• **What to produce**: Start at the line containing "Воронеж (236, 57)" and end with the line containing "Москва, ул. Большая Бронная 18 (240, 2510)", both included, and give those records as a numbered list without blank lines.

• **Data provided**:
====

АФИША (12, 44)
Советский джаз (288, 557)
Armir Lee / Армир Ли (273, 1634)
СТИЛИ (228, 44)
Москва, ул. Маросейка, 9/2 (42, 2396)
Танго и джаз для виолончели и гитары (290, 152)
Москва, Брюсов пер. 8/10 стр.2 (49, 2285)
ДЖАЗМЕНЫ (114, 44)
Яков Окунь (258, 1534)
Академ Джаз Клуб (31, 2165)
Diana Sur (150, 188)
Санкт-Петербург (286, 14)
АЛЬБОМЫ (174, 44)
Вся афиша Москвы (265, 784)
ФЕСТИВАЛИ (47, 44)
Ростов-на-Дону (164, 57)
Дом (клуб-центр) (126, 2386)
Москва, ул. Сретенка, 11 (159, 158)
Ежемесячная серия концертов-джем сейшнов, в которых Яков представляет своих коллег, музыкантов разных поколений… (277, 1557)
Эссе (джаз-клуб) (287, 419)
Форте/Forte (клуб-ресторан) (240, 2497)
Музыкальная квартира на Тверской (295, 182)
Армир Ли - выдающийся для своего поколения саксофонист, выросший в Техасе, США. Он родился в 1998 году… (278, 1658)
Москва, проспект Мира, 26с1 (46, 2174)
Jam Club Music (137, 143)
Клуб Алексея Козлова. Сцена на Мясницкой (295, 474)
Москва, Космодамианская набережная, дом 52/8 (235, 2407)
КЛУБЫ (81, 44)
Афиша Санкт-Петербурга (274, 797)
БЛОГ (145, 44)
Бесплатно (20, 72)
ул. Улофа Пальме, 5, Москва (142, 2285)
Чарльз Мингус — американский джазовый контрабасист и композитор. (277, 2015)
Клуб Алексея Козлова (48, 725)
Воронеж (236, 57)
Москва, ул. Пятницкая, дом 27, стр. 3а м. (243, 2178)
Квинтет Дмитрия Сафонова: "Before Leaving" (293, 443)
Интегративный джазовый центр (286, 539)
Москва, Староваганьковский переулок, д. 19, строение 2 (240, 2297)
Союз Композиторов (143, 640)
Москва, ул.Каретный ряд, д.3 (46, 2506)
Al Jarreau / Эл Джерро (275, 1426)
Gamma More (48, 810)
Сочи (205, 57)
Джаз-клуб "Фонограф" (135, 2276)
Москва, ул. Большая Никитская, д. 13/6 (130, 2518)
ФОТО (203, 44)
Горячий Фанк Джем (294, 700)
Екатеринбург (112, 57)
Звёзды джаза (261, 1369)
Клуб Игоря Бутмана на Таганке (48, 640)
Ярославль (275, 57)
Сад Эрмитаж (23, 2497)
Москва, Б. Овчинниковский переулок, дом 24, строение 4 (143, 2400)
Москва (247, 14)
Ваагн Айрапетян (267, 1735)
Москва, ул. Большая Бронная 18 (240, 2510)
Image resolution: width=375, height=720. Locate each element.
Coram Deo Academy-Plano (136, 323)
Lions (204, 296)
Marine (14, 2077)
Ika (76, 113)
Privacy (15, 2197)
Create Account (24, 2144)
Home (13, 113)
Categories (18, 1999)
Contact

====

• **Correct response**:
1. Воронеж (236, 57)
2. Москва, ул. Пятницкая, дом 27, стр. 3а м. (243, 2178)
3. Квинтет Дмитрия Сафонова: "Before Leaving" (293, 443)
4. Интегративный джазовый центр (286, 539)
5. Москва, Староваганьковский переулок, д. 19, строение 2 (240, 2297)
6. Союз Композиторов (143, 640)
7. Москва, ул.Каретный ряд, д.3 (46, 2506)
8. Al Jarreau / Эл Джерро (275, 1426)
9. Gamma More (48, 810)
10. Сочи (205, 57)
11. Джаз-клуб "Фонограф" (135, 2276)
12. Москва, ул. Большая Никитская, д. 13/6 (130, 2518)
13. ФОТО (203, 44)
14. Горячий Фанк Джем (294, 700)
15. Екатеринбург (112, 57)
16. Звёзды джаза (261, 1369)
17. Клуб Игоря Бутмана на Таганке (48, 640)
18. Ярославль (275, 57)
19. Сад Эрмитаж (23, 2497)
20. Москва, Б. Овчинниковский переулок, дом 24, строение 4 (143, 2400)
21. Москва (247, 14)
22. Ваагн Айрапетян (267, 1735)
23. Москва, ул. Большая Бронная 18 (240, 2510)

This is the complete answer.